WHAT TO PRODUCE:
Transcribe the records in full, keeping every character as it is.

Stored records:
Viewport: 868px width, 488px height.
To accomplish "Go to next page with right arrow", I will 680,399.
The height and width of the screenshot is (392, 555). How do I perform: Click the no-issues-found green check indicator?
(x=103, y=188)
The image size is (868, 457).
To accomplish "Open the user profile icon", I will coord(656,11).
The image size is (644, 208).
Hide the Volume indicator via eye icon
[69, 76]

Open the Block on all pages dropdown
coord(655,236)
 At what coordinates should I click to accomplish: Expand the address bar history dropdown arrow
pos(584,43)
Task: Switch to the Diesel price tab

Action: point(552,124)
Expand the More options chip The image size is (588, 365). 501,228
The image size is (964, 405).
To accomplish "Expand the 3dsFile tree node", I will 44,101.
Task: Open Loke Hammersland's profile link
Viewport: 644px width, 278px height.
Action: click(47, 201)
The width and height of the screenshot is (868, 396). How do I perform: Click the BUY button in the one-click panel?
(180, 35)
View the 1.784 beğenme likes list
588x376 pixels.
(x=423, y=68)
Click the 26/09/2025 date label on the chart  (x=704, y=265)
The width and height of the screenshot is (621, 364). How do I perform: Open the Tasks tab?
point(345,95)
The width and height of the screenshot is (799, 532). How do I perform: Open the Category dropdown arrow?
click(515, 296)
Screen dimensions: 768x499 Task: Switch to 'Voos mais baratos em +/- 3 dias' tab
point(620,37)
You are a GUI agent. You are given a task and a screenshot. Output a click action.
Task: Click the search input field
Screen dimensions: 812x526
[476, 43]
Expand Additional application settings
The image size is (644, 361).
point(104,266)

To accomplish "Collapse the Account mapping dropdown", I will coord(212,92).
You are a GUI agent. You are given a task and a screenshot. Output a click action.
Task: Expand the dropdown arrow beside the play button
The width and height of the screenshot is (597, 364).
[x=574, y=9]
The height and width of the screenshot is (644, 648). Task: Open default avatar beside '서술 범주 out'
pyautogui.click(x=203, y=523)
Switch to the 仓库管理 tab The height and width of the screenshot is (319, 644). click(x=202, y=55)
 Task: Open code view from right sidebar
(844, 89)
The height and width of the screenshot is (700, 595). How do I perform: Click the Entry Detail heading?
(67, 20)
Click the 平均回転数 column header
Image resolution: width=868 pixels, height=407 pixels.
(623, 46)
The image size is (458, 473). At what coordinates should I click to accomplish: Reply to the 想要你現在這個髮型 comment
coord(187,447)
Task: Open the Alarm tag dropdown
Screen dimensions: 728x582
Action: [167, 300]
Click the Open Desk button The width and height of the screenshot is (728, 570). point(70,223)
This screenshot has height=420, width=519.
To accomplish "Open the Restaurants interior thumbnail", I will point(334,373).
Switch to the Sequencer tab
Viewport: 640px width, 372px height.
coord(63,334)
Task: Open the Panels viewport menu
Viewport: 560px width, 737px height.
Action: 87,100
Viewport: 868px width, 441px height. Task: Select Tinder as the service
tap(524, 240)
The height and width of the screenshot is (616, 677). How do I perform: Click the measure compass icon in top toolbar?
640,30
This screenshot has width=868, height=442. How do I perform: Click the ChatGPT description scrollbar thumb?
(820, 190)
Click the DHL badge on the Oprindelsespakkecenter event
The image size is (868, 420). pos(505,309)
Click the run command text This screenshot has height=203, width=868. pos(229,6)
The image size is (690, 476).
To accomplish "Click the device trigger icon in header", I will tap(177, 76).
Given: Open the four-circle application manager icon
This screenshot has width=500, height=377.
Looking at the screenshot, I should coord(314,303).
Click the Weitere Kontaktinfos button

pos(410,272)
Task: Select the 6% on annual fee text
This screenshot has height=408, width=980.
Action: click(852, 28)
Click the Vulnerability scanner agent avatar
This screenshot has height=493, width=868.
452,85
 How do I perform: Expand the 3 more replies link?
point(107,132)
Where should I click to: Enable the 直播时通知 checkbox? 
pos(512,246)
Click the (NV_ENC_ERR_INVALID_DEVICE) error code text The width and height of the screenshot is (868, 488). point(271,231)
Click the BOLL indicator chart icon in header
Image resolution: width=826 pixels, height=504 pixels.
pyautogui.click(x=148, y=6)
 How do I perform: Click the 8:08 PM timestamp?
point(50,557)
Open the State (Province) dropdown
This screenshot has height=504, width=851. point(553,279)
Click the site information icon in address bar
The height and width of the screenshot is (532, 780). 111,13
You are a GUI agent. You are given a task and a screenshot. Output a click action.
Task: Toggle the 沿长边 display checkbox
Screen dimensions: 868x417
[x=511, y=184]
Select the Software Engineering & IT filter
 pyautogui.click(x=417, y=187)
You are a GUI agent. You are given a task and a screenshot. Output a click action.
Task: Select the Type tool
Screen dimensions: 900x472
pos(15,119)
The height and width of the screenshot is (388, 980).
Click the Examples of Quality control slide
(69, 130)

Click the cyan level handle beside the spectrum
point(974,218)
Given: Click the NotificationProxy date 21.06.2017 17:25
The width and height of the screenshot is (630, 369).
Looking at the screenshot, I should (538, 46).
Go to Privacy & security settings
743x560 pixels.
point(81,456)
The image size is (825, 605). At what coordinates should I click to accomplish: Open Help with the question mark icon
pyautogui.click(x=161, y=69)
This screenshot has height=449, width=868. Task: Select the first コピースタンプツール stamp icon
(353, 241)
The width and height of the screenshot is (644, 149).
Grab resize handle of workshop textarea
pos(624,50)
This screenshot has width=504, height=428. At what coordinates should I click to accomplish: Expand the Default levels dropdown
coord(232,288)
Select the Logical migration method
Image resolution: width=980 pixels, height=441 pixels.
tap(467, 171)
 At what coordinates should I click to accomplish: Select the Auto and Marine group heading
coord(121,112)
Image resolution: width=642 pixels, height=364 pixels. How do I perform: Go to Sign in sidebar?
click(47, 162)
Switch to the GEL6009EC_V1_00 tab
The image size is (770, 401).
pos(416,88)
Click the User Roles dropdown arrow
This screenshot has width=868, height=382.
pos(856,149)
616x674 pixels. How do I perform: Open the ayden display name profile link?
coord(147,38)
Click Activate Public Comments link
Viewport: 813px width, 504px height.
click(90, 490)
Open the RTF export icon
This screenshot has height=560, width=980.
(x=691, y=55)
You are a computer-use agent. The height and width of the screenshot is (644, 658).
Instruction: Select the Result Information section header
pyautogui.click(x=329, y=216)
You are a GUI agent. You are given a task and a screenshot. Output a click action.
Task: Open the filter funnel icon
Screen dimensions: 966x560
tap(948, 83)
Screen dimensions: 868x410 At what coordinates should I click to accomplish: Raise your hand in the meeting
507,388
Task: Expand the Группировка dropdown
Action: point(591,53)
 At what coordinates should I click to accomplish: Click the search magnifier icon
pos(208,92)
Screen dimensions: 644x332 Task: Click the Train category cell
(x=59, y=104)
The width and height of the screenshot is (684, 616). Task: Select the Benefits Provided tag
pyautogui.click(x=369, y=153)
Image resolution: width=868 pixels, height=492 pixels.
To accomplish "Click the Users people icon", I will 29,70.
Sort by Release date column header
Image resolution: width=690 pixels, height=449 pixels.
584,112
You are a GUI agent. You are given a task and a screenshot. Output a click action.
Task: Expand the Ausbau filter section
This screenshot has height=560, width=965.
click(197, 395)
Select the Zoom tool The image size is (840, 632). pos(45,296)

FINAL ANSWER:
Viewport: 868px width, 488px height.
To accomplish "Go to next page with right arrow", I will 680,399.
The height and width of the screenshot is (392, 555). How do I perform: Click the no-issues-found green check indicator?
(x=103, y=188)
The image size is (868, 457).
To accomplish "Open the user profile icon", I will coord(656,11).
The image size is (644, 208).
Hide the Volume indicator via eye icon
[69, 76]

Open the Block on all pages dropdown
coord(655,236)
 At what coordinates should I click to accomplish: Expand the address bar history dropdown arrow
pos(584,43)
Task: Switch to the Diesel price tab

Action: point(552,124)
Expand the More options chip The image size is (588, 365). 501,228
The image size is (964, 405).
To accomplish "Expand the 3dsFile tree node", I will 44,101.
Task: Open Loke Hammersland's profile link
Viewport: 644px width, 278px height.
Action: click(47, 201)
The width and height of the screenshot is (868, 396). How do I perform: Click the BUY button in the one-click panel?
(180, 35)
View the 1.784 beğenme likes list
588x376 pixels.
(x=423, y=68)
Click the 26/09/2025 date label on the chart  (x=704, y=265)
The width and height of the screenshot is (621, 364). How do I perform: Open the Tasks tab?
point(345,95)
The width and height of the screenshot is (799, 532). How do I perform: Open the Category dropdown arrow?
click(515, 296)
Screen dimensions: 768x499 Task: Switch to 'Voos mais baratos em +/- 3 dias' tab
point(620,37)
You are a GUI agent. You are given a task and a screenshot. Output a click action.
Task: Click the search input field
Screen dimensions: 812x526
[476, 43]
Expand Additional application settings
The image size is (644, 361).
point(104,266)

To accomplish "Collapse the Account mapping dropdown", I will coord(212,92).
You are a GUI agent. You are given a task and a screenshot. Output a click action.
Task: Expand the dropdown arrow beside the play button
The width and height of the screenshot is (597, 364).
[x=574, y=9]
The height and width of the screenshot is (644, 648). Task: Open default avatar beside '서술 범주 out'
pyautogui.click(x=203, y=523)
Switch to the 仓库管理 tab The height and width of the screenshot is (319, 644). click(x=202, y=55)
 Task: Open code view from right sidebar
(844, 89)
The height and width of the screenshot is (700, 595). How do I perform: Click the Entry Detail heading?
(67, 20)
Click the 平均回転数 column header
Image resolution: width=868 pixels, height=407 pixels.
(623, 46)
The image size is (458, 473). At what coordinates should I click to accomplish: Reply to the 想要你現在這個髮型 comment
coord(187,447)
Task: Open the Alarm tag dropdown
Screen dimensions: 728x582
Action: [167, 300]
Click the Open Desk button The width and height of the screenshot is (728, 570). point(70,223)
This screenshot has height=420, width=519.
To accomplish "Open the Restaurants interior thumbnail", I will point(334,373).
Switch to the Sequencer tab
Viewport: 640px width, 372px height.
coord(63,334)
Task: Open the Panels viewport menu
Viewport: 560px width, 737px height.
Action: 87,100
Viewport: 868px width, 441px height. Task: Select Tinder as the service
tap(524, 240)
The height and width of the screenshot is (616, 677). How do I perform: Click the measure compass icon in top toolbar?
640,30
This screenshot has width=868, height=442. How do I perform: Click the ChatGPT description scrollbar thumb?
(820, 190)
Click the DHL badge on the Oprindelsespakkecenter event
The image size is (868, 420). pos(505,309)
Click the run command text This screenshot has height=203, width=868. pos(229,6)
The image size is (690, 476).
To accomplish "Click the device trigger icon in header", I will tap(177, 76).
Given: Open the four-circle application manager icon
This screenshot has width=500, height=377.
Looking at the screenshot, I should coord(314,303).
Click the Weitere Kontaktinfos button

pos(410,272)
Task: Select the 6% on annual fee text
This screenshot has height=408, width=980.
Action: click(852, 28)
Click the Vulnerability scanner agent avatar
This screenshot has height=493, width=868.
452,85
 How do I perform: Expand the 3 more replies link?
point(107,132)
Where should I click to: Enable the 直播时通知 checkbox? 
pos(512,246)
Click the (NV_ENC_ERR_INVALID_DEVICE) error code text The width and height of the screenshot is (868, 488). point(271,231)
Click the BOLL indicator chart icon in header
Image resolution: width=826 pixels, height=504 pixels.
pyautogui.click(x=148, y=6)
 How do I perform: Click the 8:08 PM timestamp?
point(50,557)
Open the State (Province) dropdown
This screenshot has height=504, width=851. point(553,279)
Click the site information icon in address bar
The height and width of the screenshot is (532, 780). 111,13
You are a GUI agent. You are given a task and a screenshot. Output a click action.
Task: Toggle the 沿长边 display checkbox
Screen dimensions: 868x417
[x=511, y=184]
Select the Software Engineering & IT filter
 pyautogui.click(x=417, y=187)
You are a GUI agent. You are given a task and a screenshot. Output a click action.
Task: Select the Type tool
Screen dimensions: 900x472
pos(15,119)
The height and width of the screenshot is (388, 980).
Click the Examples of Quality control slide
(69, 130)

Click the cyan level handle beside the spectrum
point(974,218)
Given: Click the NotificationProxy date 21.06.2017 17:25
The width and height of the screenshot is (630, 369).
Looking at the screenshot, I should (538, 46).
Go to Privacy & security settings
743x560 pixels.
point(81,456)
The image size is (825, 605). At what coordinates should I click to accomplish: Open Help with the question mark icon
pyautogui.click(x=161, y=69)
This screenshot has height=449, width=868. Task: Select the first コピースタンプツール stamp icon
(353, 241)
The width and height of the screenshot is (644, 149).
Grab resize handle of workshop textarea
pos(624,50)
This screenshot has width=504, height=428. At what coordinates should I click to accomplish: Expand the Default levels dropdown
coord(232,288)
Select the Logical migration method
Image resolution: width=980 pixels, height=441 pixels.
tap(467, 171)
 At what coordinates should I click to accomplish: Select the Auto and Marine group heading
coord(121,112)
Image resolution: width=642 pixels, height=364 pixels. How do I perform: Go to Sign in sidebar?
click(47, 162)
Switch to the GEL6009EC_V1_00 tab
The image size is (770, 401).
pos(416,88)
Click the User Roles dropdown arrow
This screenshot has width=868, height=382.
pos(856,149)
616x674 pixels. How do I perform: Open the ayden display name profile link?
coord(147,38)
Click Activate Public Comments link
Viewport: 813px width, 504px height.
click(90, 490)
Open the RTF export icon
This screenshot has height=560, width=980.
(x=691, y=55)
You are a computer-use agent. The height and width of the screenshot is (644, 658).
Instruction: Select the Result Information section header
pyautogui.click(x=329, y=216)
You are a GUI agent. You are given a task and a screenshot. Output a click action.
Task: Open the filter funnel icon
Screen dimensions: 966x560
tap(948, 83)
Screen dimensions: 868x410 At what coordinates should I click to accomplish: Raise your hand in the meeting
507,388
Task: Expand the Группировка dropdown
Action: point(591,53)
 At what coordinates should I click to accomplish: Click the search magnifier icon
pos(208,92)
Screen dimensions: 644x332 Task: Click the Train category cell
(x=59, y=104)
The width and height of the screenshot is (684, 616). Task: Select the Benefits Provided tag
pyautogui.click(x=369, y=153)
Image resolution: width=868 pixels, height=492 pixels.
To accomplish "Click the Users people icon", I will 29,70.
Sort by Release date column header
Image resolution: width=690 pixels, height=449 pixels.
584,112
You are a GUI agent. You are given a task and a screenshot. Output a click action.
Task: Expand the Ausbau filter section
This screenshot has height=560, width=965.
click(197, 395)
Select the Zoom tool The image size is (840, 632). pos(45,296)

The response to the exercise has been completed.